Je commençais par découvrir la transformation de l’argent en numérique impalpable, certains diront traître tant la dépense est invisible. Pour ma part, je trouve que ce sont les prix qui rongent toujours trop rapidement le crédit sur la carte. Devrais-je toujours choisir la bière la moins chère alors que la Grimbergen servit ici seyait à mon réconfort du sportif assouvi. Une blondinette arriva derrière le bar pour me servir le demi tant désiré, je semblais la déranger car elle était dehors mangeant, buvant et discutant avec ses collègues. Ce qui s’avéreront ses deux activités préférées tant la fin de saison approchant, le groupe du personnel étant lié, succombant à la tentation de ne pas trouver le dernier sourire à offrir à ces vacanciers si tardifs et qui pourtant profitèrent d’une semaine quasi estivale. Nous allions être une soixantaine ce qui était peu comparativement au plein été, heureusement pour moi je pense. Je ne m’y risquerai pas.

Un copieux repas varié et roboratif dans le solitude observatrice de tout ce qui se présentait à mon regard hagard contenta mon corps fatigué. Le volume de ce choeur me fit penser à une chapelle du loisirs dédié à accueillir plus de deux cents personnes. Aux temps forts du lieu, la convivialité semble se jouer plutôt aux abords, tant étaient massives les tables extérieures qui étaient mouillées par le crachin océanique et l’humidité matinale qui avait du mal à se dissiper.

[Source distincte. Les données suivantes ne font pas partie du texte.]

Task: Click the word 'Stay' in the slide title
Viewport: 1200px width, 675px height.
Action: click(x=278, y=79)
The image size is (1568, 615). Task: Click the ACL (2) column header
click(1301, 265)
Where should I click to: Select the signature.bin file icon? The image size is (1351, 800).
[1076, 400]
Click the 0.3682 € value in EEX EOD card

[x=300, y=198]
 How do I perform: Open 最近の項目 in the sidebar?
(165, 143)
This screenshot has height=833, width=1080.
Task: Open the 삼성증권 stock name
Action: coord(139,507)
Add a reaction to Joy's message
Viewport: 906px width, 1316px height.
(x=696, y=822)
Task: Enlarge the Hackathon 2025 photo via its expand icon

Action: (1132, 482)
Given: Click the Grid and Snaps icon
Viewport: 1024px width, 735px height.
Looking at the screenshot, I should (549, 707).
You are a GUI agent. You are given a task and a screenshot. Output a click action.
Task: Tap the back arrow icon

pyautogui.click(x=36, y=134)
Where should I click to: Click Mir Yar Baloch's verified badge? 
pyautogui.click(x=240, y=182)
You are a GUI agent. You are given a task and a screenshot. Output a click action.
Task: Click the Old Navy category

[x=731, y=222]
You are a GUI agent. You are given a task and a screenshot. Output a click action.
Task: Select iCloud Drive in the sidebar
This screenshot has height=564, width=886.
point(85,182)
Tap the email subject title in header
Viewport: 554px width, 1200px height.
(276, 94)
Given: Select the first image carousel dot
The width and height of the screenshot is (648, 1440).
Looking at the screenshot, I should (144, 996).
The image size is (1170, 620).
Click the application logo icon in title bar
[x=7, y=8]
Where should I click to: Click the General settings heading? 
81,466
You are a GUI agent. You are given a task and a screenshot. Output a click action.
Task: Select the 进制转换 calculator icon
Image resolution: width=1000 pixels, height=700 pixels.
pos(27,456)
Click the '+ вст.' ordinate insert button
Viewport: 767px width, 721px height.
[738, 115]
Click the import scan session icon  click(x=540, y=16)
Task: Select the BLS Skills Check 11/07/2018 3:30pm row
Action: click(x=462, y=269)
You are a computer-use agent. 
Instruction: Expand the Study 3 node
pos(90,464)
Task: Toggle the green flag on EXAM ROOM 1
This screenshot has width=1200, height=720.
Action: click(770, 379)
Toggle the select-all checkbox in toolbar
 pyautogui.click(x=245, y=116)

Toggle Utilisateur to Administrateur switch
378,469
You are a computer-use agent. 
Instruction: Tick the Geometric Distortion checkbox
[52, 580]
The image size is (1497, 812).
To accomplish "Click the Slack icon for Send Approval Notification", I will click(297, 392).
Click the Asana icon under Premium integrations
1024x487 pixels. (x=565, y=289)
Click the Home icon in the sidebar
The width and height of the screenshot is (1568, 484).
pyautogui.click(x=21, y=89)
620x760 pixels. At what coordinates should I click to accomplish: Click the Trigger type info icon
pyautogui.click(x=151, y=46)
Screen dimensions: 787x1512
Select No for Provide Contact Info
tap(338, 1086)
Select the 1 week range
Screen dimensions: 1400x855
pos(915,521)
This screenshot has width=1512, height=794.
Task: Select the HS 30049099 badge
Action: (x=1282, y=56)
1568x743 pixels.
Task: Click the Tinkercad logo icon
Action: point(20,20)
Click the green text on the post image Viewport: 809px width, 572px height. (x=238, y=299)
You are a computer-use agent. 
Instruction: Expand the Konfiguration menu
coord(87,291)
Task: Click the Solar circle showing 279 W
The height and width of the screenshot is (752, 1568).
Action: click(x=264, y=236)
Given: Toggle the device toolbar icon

Le service du midi était sur sa fin et mon regard s’amusa sur les trentaines de visages qui m’ont été offert par le lieu. Trop tard pour le café malgré la présence de la barmaid ne daigna pas faire l’effort de juste refaire un café pour moi alors que d’expérience je pense que la tâche demanderait moins d’une minute, mais la lassitude ne lui a pas permis d’accorder une faveur pour le barbu retardataire malgré le sourire partagé. Tant pis sans caféine je n’en dormirai que mieux. En dépit de ce sourire commun, le mien était celui de la clémence et le sien celui de l’air narquois de petite possédante de pouvoir bien excessive à mon goût. L’amertume n’était pas celle du café mais dans l’esprit. Je me tâchais à l’avenir de m’adresser à ces deux personnages le moins possible, ce que je réussis à faire à l’exception d’une dizaine de mots absolument nécessaires.